From establishment to some time after 1882, Toquerville served as the county seat of Kane County, before the county's boundaries shifted eastward to their present location.

Although it was still a town at the 2000 census, Toquerville became a city at the end of 2000.

==Geography==
According to the United States Census Bureau, the city has a total area of 14.2 sqmi, all land. Ash Creek flows through the community. Utah State Route 17 passes through the community and connects with Interstate 15 2.5 miles north of the community.

==Demographics==

Historical population
| Census | Pop. | Note | %± |
| 1860 | 79 |  | — |
| 1870 | 264 |  | 234.2% |
| 1880 | 371 |  | 40.5% |
| 1890 | 260 |  | −29.9% |
| 1900 | 144 |  | −44.6% |
| 1910 | 186 |  | 29.2% |
| 1920 | 331 |  | 78.0% |
| 1930 | 288 |  | −13.0% |
| 1940 | 263 |  | −8.7% |
| 1950 | 219 |  | −16.7% |
| 1960 | 197 |  | −10.0% |
| 1970 | 185 |  | −6.1% |
| 1980 | 277 |  | 49.7% |
| 1990 | 488 |  | 76.2% |
| 2000 | 910 |  | 86.5% |
| 2010 | 1,370 |  | 50.5% |
| 2020 | 1,870 |  | 36.5% |
| 2023 (est.) | 1,970 |  | 5.3% |
U.S. Decennial Census

===2020 census===

As of the 2020 census, Toquerville had a population of 1,870. The median age was 40.7 years. 26.1% of residents were under the age of 18 and 23.6% of residents were 65 years of age or older. For every 100 females there were 103.0 males, and for every 100 females age 18 and over there were 99.1 males age 18 and over.

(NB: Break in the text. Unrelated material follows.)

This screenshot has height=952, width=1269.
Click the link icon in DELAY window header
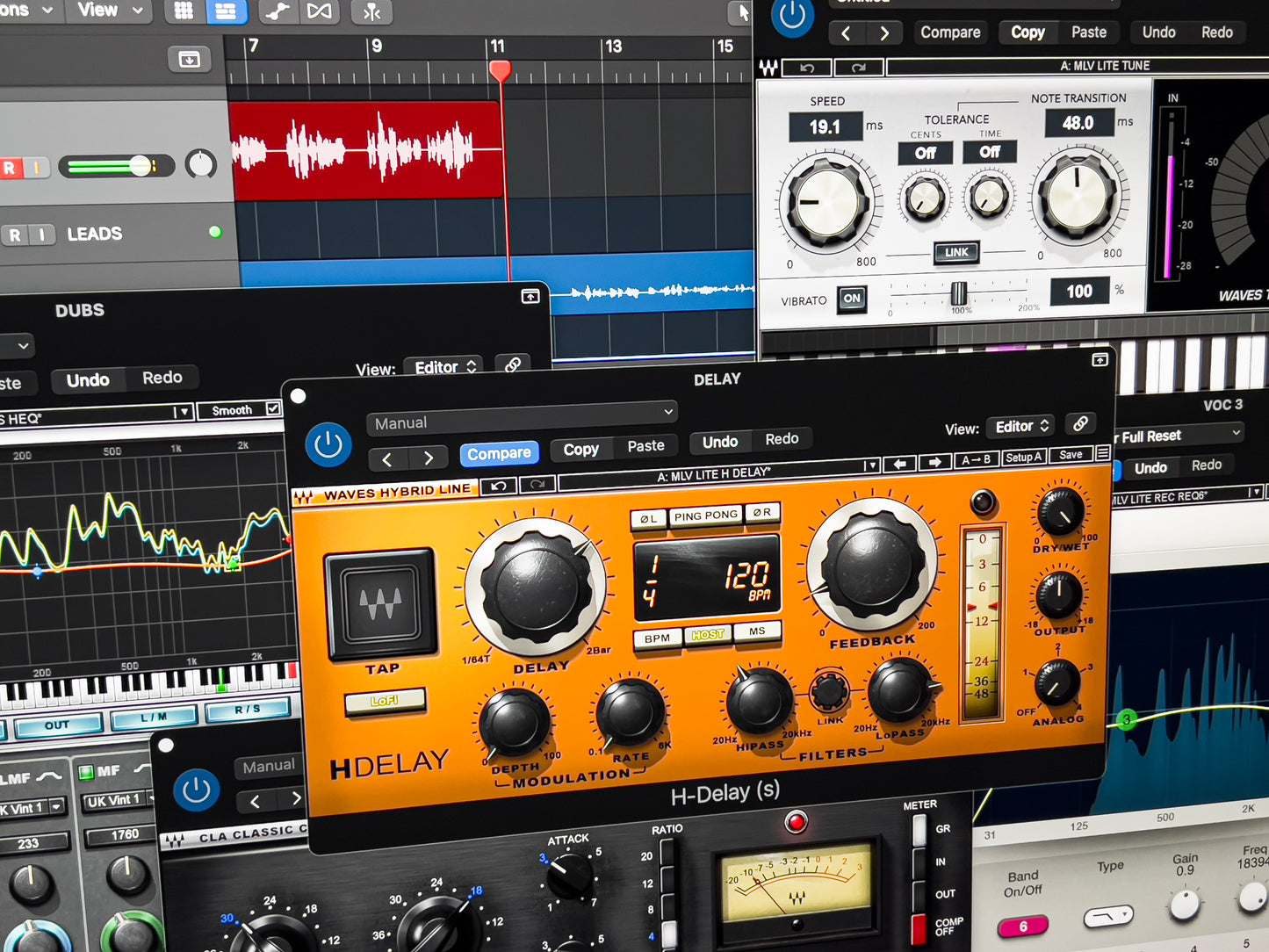(1080, 424)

7.7% of residents lived in urban areas, while 92.3% lived in rural areas.

There were 596 households in Toquerville, of which 36.4% had children under the age of 18 living in them. Of all households, 73.5% were married-couple households, 11.7% were households with a male householder and no spouse or partner present, and 12.2% were households with a female householder and no spouse or partner present. About 11.4% of all households were made up of individuals and 7.2% had someone living alone who was 65 years of age or older.

There were 648 housing units, of which 8.0% were vacant. The homeowner vacancy rate was 0.2% and the rental vacancy rate was 16.9%.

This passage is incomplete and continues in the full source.